A tale of two campaigns

Rusty Shackleford thinks that we should speak of two wars in Iraq:

There was a war in Iraq and there is a war in Iraq. In fact, we’ve had two wars in Iraq: Iraq War I & Iraq War II. The war now is not the same as that war. The first war in Iraq was against Saddam Hussein, the second war is against Islamists of various stripes, but mainly al Qaeda.

All would agree that the invasion liberated Iraqis from the tyranny of Saddam Hussein. That was the First Iraq War.** It ended the day Saddam Hussein was captured. . . The vacuum left by the Baathist police state was filled by yet another tyranny: the tyranny of Sunni Islamists, like al Qaeda; and the tyranny of Shia Islamists, like those following Muqtada al Sadr. This is when the Second Iraq War started.
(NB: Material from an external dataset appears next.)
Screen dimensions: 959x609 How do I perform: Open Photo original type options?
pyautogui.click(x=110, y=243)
The first war was against Iraq, a nation-state. The second war is against terrorists and Islamist rebels.

Then he makes his point:

Failing to see the two war distinction is critical. From Obama we hear that he was “against the war” from the beginning. From Clinton we hear that she “changed her mind on the war sometime after she realized that the war was a mistake.”

Continuing to allow politicians to criticize the war in Iraq by criticizing the decision to topple the Hussein regime is to allow them to conflate two very separate issues: 1) should we have invaded Iraq? 2) should we now give up fighting al Qaeda and anti-government Islamist elements in Iraq?
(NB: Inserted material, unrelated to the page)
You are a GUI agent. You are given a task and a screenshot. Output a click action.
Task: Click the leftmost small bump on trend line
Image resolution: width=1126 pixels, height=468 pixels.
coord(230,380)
Answering no to question number one says nothing about how question two should be answered. Nothing.

The Second Iraq War may have been of our own making, but it is the very war the Democrats say they want to fight: a war against terrorists.

(Via Instapundit.)

I appreciate his point, but I see things a little differently. What we are looking at is two campaigns in one theater, as part of a larger war. During World War 2, after Pearl Harbor was attacked, the US immediately entered the Pacific theater. After a year’s delay, the US Army landed in the North African theater. Their first campaign was against (Vichy) French forces in Morocco and Algeria. France folded quickly, and a second campaign against Germany and Italy began.

In the Global War on Terror, the US (almost) immediately entered the Afghan theater. After a year-and-a-half delay, the US entered the Iraqi theater, where we fought our first campaign against Saddam, and our second campaign against Al Qaeda et al.

The two wars (WW2 and the GWOT) are not very similar. WW2 was primarily a conventional war, while the GWOT has focused more on counter-insurgency. In Iraq we expected a difficult fight against Saddam and followed by an easy terrorist mop-up. In North Africa we expected a tough fight against Germany, but didn’t expect to have to fight France first at all. Moreover, the Axis and the Islamists are very different enemies.

Still, there are some similarities. Expectations aside, what we actually encountered in both North Africa and Iraq was an easy initial invasion followed by a long, brutal conflict against our primary enemy. Moreover, both theaters — North Africa and Iraq — were seen by many as a distraction.

In WW2, American generals favored an immediate invasion of Europe, while Churchill favored fighting in North Africa first. Roosevelt sided with Churchill, and it proved to be the correct decision. We faced some serious reverses, but ultimately prevailed. Even in the darkest days — much less when we closed in on Tunis — no one said we should pull out of Africa and abandon our allies. That would have stupid. Of course, in WW2 everyone wanted to win.